### Directions for this task
Reproduce the material that follows, please, but only from its first line to the line containing "This screenshot has width=1082, height=609.", inclusive.

### Extracted records
-=-=-
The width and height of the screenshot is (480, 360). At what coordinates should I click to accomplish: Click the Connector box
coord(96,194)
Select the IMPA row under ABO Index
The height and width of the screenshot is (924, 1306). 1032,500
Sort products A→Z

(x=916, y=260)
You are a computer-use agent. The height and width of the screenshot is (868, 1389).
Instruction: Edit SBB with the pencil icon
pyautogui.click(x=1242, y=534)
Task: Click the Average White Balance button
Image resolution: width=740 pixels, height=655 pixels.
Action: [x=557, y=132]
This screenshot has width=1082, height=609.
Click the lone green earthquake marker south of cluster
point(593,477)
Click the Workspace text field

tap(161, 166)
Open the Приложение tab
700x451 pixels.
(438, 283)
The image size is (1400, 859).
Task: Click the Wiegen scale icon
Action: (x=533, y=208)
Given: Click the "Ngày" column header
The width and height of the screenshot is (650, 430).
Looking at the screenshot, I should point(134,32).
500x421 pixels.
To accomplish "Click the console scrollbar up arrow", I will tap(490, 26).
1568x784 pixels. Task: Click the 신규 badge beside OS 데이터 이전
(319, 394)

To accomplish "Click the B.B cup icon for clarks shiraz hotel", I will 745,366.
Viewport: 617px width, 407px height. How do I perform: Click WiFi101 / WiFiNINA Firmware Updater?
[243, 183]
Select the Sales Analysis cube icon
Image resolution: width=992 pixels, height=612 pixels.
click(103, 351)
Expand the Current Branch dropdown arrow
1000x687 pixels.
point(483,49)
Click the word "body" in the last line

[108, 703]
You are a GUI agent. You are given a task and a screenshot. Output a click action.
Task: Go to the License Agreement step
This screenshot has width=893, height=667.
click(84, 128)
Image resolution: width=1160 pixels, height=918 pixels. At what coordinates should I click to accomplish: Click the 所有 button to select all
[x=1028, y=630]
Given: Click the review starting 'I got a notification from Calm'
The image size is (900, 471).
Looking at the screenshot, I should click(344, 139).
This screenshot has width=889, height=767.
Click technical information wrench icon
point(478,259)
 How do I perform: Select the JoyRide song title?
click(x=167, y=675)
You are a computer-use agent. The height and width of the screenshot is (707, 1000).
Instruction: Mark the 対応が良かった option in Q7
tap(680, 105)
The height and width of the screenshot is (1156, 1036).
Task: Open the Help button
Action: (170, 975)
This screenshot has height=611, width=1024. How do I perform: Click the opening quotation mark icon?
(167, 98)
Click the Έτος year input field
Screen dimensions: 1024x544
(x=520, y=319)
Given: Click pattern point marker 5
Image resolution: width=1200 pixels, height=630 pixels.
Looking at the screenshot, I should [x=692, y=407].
-=-=-
### Solution for this task
The width and height of the screenshot is (480, 360). At what coordinates should I click to accomplish: Click the Connector box
coord(96,194)
Select the IMPA row under ABO Index
The height and width of the screenshot is (924, 1306). 1032,500
Sort products A→Z

(x=916, y=260)
You are a computer-use agent. The height and width of the screenshot is (868, 1389).
Instruction: Edit SBB with the pencil icon
pyautogui.click(x=1242, y=534)
Task: Click the Average White Balance button
Image resolution: width=740 pixels, height=655 pixels.
Action: [x=557, y=132]
This screenshot has width=1082, height=609.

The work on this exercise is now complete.